■ **Exercise instructions**
Using the data below, copy every line that contains the word "computer".

[Saved data entries]
———

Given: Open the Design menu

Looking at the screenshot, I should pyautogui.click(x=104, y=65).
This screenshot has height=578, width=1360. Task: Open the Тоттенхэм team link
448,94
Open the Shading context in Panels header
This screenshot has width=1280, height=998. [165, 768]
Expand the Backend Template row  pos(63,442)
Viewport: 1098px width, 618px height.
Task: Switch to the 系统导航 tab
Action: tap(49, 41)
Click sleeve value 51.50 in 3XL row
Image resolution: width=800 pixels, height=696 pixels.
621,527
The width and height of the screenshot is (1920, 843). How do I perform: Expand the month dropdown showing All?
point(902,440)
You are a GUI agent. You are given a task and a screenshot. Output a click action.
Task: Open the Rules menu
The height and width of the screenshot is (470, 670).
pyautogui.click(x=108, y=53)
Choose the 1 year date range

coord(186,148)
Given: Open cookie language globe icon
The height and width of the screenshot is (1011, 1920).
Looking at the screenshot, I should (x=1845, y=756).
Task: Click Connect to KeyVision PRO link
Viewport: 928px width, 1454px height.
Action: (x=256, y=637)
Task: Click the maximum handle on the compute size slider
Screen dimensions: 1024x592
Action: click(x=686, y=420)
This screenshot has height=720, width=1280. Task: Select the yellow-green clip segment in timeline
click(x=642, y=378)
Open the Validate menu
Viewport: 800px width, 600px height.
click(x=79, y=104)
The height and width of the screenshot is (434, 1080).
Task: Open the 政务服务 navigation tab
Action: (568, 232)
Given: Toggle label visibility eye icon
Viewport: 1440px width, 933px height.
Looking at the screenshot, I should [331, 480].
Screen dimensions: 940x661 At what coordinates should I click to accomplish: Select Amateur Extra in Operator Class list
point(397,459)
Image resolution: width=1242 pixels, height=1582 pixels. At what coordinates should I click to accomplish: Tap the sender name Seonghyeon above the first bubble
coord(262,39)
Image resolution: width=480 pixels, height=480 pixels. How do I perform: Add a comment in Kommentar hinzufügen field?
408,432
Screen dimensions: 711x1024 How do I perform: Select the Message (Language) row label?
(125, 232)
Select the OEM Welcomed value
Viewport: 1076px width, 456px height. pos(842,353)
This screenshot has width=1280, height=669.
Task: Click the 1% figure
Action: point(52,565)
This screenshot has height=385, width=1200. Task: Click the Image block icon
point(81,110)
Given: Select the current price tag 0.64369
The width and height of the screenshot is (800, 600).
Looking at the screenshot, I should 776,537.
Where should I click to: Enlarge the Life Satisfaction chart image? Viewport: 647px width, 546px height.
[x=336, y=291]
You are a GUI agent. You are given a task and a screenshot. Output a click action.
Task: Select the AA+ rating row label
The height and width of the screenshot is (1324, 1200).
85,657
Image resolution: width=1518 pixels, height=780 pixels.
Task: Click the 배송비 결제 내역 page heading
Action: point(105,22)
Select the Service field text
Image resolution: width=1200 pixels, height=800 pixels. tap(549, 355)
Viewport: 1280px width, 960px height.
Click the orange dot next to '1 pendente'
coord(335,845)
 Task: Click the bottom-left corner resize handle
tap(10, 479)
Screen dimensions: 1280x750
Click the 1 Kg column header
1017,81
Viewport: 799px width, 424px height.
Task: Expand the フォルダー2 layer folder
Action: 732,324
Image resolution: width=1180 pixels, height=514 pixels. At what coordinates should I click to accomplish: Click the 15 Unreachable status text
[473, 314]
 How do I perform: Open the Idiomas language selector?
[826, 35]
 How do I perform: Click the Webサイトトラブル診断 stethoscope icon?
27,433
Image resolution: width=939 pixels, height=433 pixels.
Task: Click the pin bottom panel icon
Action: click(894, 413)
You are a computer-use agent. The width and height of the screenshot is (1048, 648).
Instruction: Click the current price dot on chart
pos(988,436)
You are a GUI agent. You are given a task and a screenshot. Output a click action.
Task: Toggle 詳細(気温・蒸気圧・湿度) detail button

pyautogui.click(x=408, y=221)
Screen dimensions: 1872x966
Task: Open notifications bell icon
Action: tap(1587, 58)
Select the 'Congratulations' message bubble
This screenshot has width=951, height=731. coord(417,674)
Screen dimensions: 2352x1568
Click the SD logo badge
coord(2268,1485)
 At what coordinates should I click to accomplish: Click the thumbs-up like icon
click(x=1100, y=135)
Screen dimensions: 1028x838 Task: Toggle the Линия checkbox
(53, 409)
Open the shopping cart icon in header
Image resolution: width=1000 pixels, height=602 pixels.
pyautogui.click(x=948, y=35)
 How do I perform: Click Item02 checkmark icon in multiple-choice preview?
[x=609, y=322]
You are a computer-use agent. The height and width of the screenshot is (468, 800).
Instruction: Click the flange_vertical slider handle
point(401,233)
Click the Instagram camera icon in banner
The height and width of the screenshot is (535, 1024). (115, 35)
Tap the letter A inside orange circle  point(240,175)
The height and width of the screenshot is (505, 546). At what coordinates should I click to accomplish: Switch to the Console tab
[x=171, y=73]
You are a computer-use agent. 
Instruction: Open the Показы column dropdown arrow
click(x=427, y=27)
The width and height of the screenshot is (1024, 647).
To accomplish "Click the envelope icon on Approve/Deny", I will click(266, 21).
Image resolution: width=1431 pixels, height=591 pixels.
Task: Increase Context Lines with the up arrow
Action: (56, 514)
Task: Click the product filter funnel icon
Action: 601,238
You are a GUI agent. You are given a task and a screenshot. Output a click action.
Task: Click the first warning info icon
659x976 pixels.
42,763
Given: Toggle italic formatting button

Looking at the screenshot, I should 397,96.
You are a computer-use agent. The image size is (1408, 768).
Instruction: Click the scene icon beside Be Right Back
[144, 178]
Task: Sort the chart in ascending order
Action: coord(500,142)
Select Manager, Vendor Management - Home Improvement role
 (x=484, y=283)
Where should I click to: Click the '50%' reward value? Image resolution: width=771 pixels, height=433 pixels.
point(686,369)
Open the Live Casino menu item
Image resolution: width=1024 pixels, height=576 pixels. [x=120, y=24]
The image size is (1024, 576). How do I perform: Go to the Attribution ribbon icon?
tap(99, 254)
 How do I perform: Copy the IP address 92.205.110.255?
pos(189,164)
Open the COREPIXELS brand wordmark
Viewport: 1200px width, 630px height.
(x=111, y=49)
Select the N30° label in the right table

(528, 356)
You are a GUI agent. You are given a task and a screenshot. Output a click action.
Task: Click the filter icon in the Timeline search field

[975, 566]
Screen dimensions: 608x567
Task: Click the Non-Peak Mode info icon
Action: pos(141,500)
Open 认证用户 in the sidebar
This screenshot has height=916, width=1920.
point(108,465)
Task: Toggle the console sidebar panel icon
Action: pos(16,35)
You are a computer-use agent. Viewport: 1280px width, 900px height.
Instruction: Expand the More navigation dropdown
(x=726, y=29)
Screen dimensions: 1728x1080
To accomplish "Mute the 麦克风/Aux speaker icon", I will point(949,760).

———

■ **Response to this task**
You are a computer-use agent. The width and height of the screenshot is (1048, 648).
You are a computer-use agent. The height and width of the screenshot is (468, 800).
You are a computer-use agent. 
You are a computer-use agent. The image size is (1408, 768).
You are a computer-use agent. Viewport: 1280px width, 900px height.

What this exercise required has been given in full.